TRANS-AM to bring new level of precision to advanced therapies
Life
Prof Niall Barron
As a new €2 million gene therapy research project funded by APC Microbiome Ireland and Research Ireland is announced, we speak with the project lead Prof Niall Barron about its potential and how Ireland is positioning itself in this revolutionary research area.
The project, TRANS-AM (Transformation of Advanced Medicines Manufacture), is a collaboration between APC, the National Institute for Bioprocessing Research and Training (NIBRT), and University College Dublin (UCD). Its focus will be on gene therapies, and specifically how to finetune the manufacturing process so that these advanced therapies become more cost effective and more accessible.
Gene therapies are treatments aimed at addressing diseases at their genetic source. Instead of giving patients traditional medicines to manage symptoms, gene therapy can replace the faulty gene responsible for the disease.
Prof Barron explains that the diseases that respond to gene therapies are those “that have their foundation in a genetic mistake in a person, as opposed to something like a bacterial infection… one example would be hemophilia”.
With hemophilia, a patient is typically missing a key blood-clotting factor (which is a protein). “What gene therapy seeks to do is try and give [the patient] the gene that encodes the missing factor, and then that gene will take up residence in, for example, liver cells, and now their own liver becomes the factory for that missing factor. You’re not making [the blood factor] in a bioreactor in a pharmaceutical company, you’re giving the person that gene, and if you’re very lucky, that therapy will be permanent.”
Consistency and quality
The potential of gene therapies is undeniable, but there are challenges around the manufacturing of these advanced therapies, namely improving manufacturing efficiency and ensuring product consistency and quality.
Prof Barron explains that there are different ways of delivering genetic therapy, but the method this project is concerned with is viruses. “Viruses are an effective means to get genetic material into a patient. We choose viruses that are essentially harmless and don’t cause disease. The one we’re focused on is called AAV (adeno-associated virus), a tiny viral particle inside of which is a small, little piece of DNA which we replace with the therapeutic gene.”
“Why viruses? Because viruses have been spending hundreds of millions of years learning how to effectively get into a host cell.”
When you’re talking about viruses and cells, and elements at a particle level, the challenges of the manufacturing process become a little clearer.

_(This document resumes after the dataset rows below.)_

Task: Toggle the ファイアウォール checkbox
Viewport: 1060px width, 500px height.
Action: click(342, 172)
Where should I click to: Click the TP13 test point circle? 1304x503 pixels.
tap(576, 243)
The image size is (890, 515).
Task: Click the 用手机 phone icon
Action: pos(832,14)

“We grow cells in a bioreactor and we introduce into them all the different genes required to build an AAV virus, including the therapeutic gene. That’s not something we can ask a chemist to do in a test tube. It’s just too complicated. We have to use living cells. And let’s not forget, while viruses have been spending hundreds of millions of years learning how to get into cells, cells have been spending just as long learning to defend themselves from that process. This project, then, will seek to understand not just the genetics of the virus, but also the genetics of the host cells to build those viruses, to try and identify certain genes that are switched on or off in the host cell that we’re using. Can we overcome them so that host cell becomes defenseless and has to make more viruses for us?”

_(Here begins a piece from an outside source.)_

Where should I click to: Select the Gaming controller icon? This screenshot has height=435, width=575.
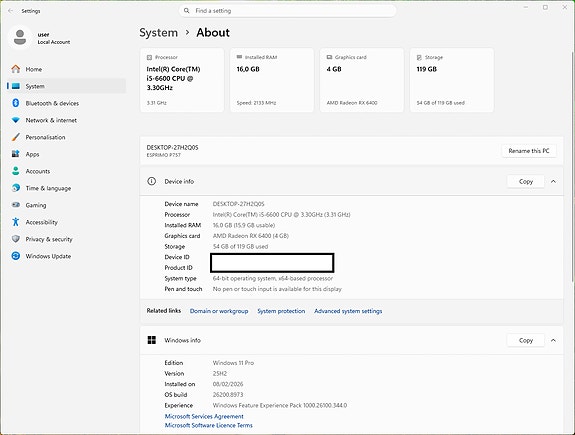(x=15, y=205)
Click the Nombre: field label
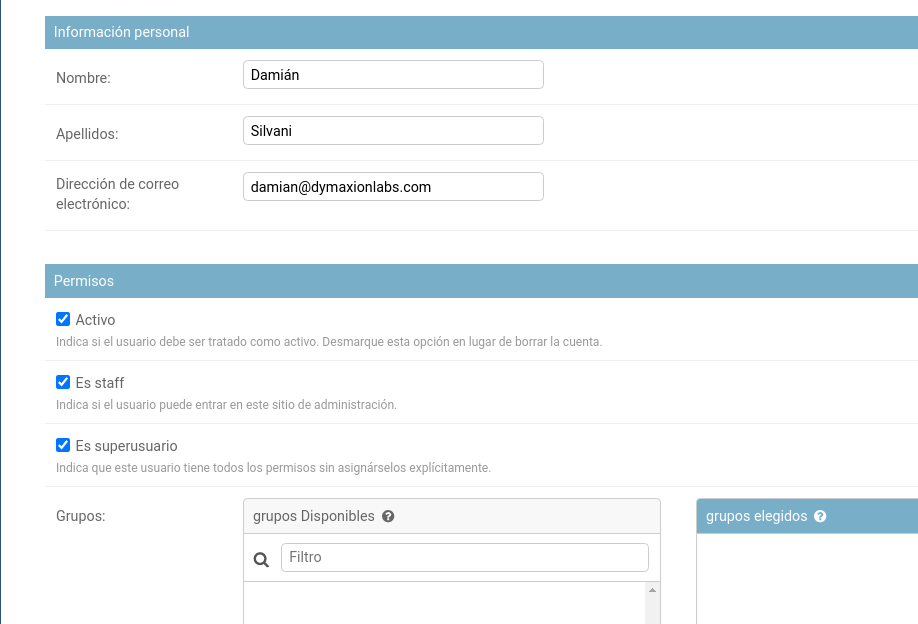This screenshot has width=918, height=624. 83,78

At the end of the day, efficiency in this instance means more yield of virus. But Prof Barron is quick to point out that together with higher yield, consistency and quality are vital. Every virus has to be made correctly and needs to contain the exact genetic material, to ensure that each dose given to patients is safe and effective.
“Our goal is to make sure we’re putting the same type of medicine into every patient. If there’s a variation in patient outcome, we’re trying to figure out is it the patient, or is it that we put badly made medicine into them? Manufacturing has a huge part to play in making sure that consistency of quality is there.”

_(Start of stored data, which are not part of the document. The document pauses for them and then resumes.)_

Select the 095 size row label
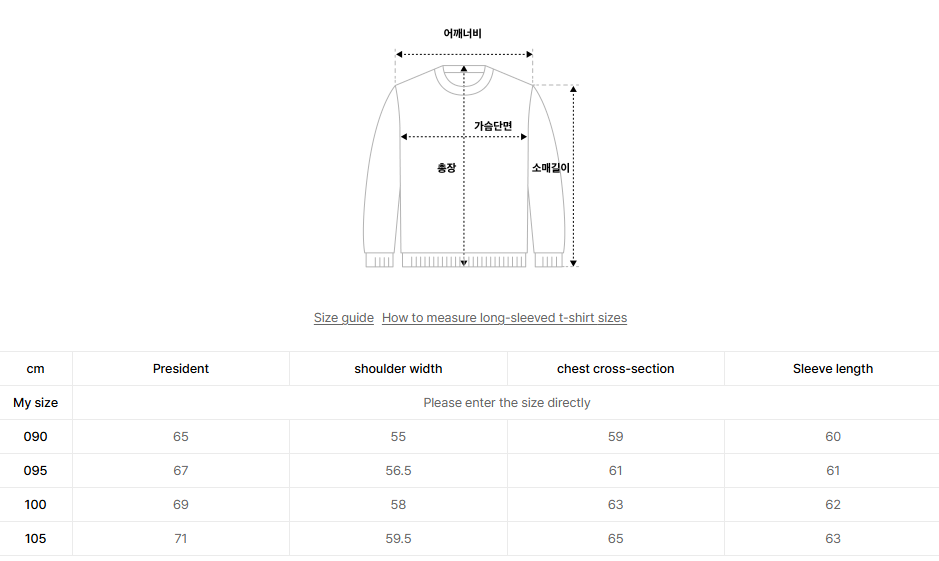The height and width of the screenshot is (561, 939). 36,471
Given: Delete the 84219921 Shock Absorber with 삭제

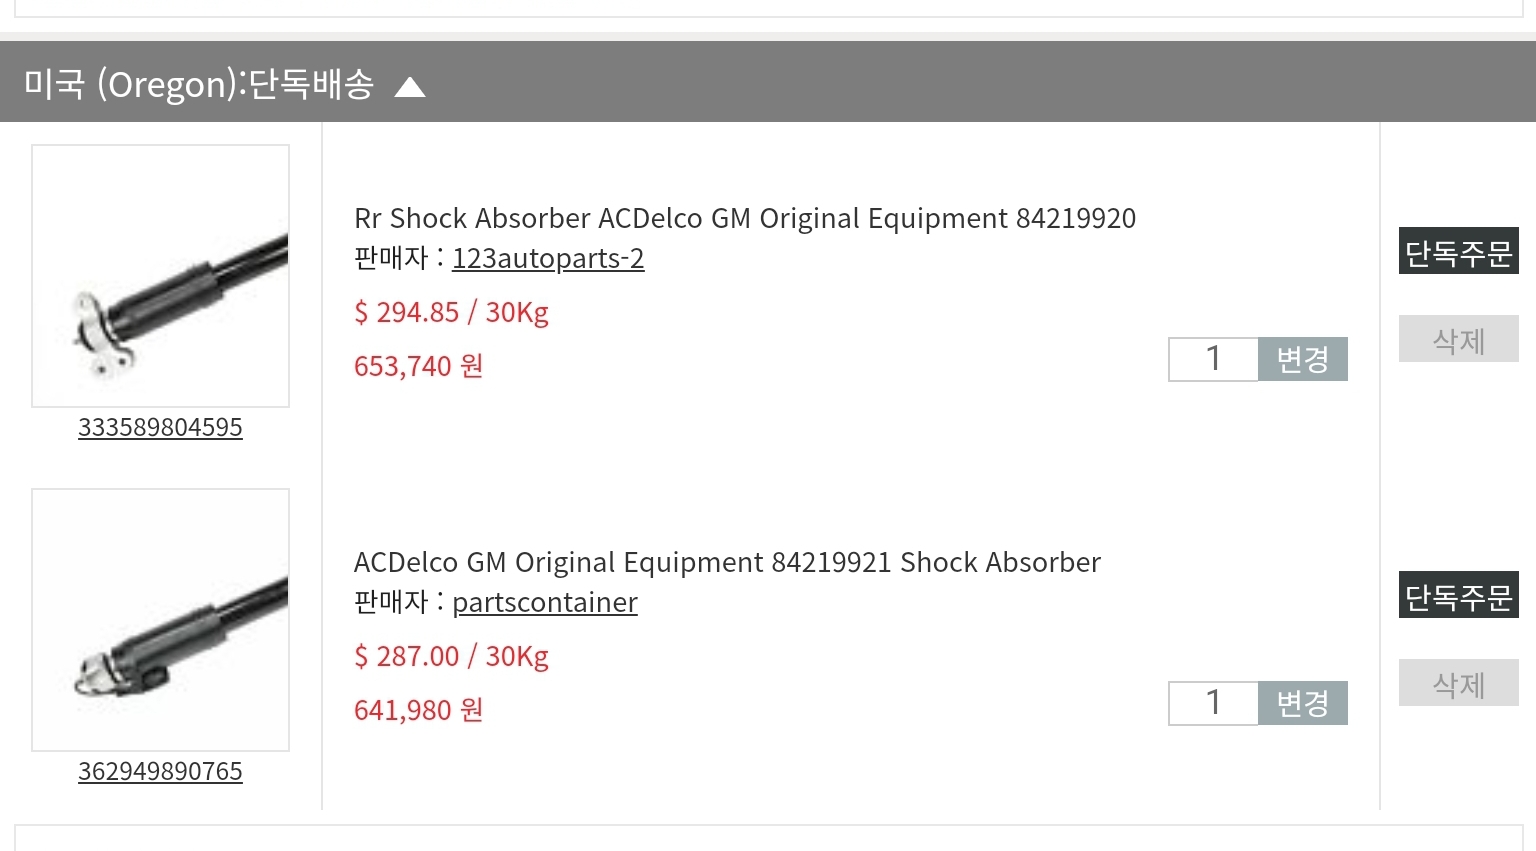Looking at the screenshot, I should [x=1458, y=683].
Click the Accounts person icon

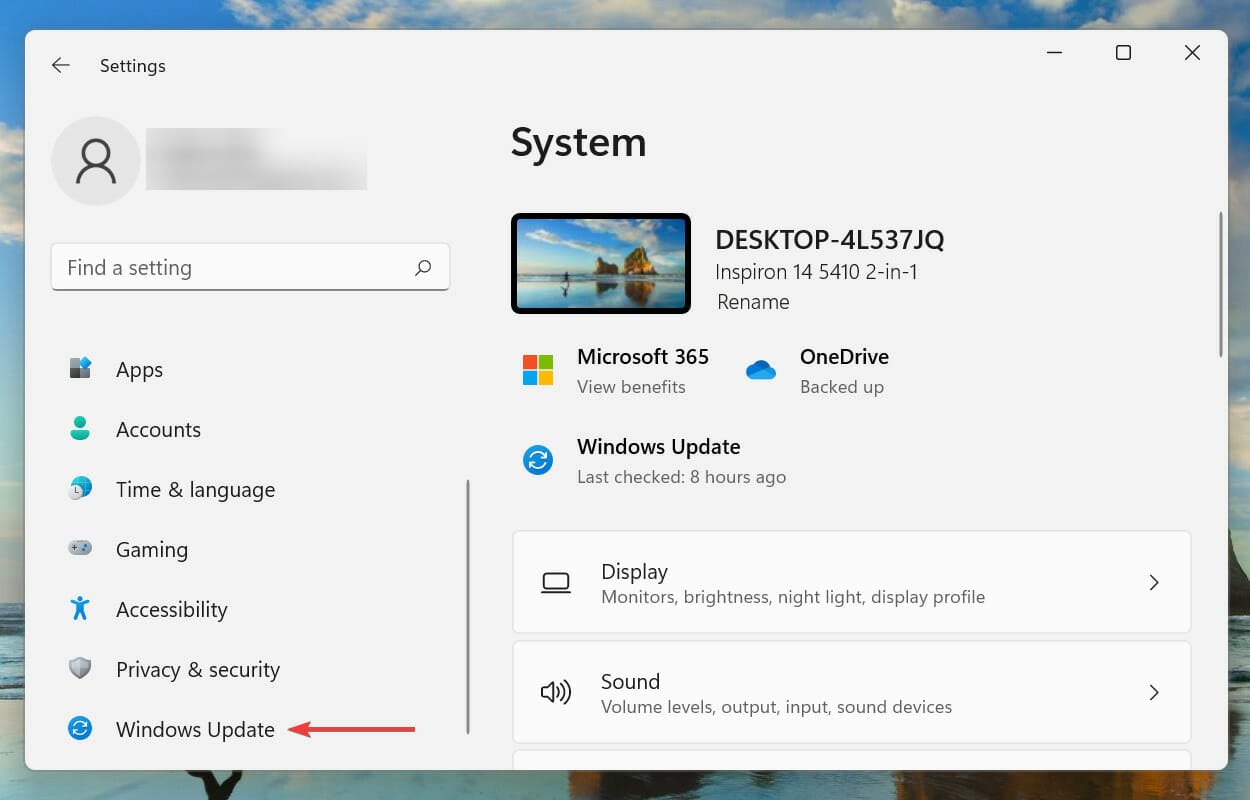coord(79,429)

There are other elements to the project too, that will help to position Ireland as a potential leader in advanced therapy research. The project will prioritise the training of PhD students and postdoctoral scientists with the skills needed for this evolving field. It is also focused on fostering close collaboration between academic institutions like NIBRT, and industry partners like APC, to ensure that research translates into real-world impact.
Can Ireland be a global innovator in gene therapies? Prof Barron says that while we are not quite there yet, there is reason for optimism. He points to Ireland’s history of success in biopharmaceutical manufacturing, our strong collaborations between academia and industry, investments like this in workforce training and infrastructure, and the current momentum in research and development.
“We’ve done a lot in the last few years. This announcement is another great stepping stone for Ireland in this area.”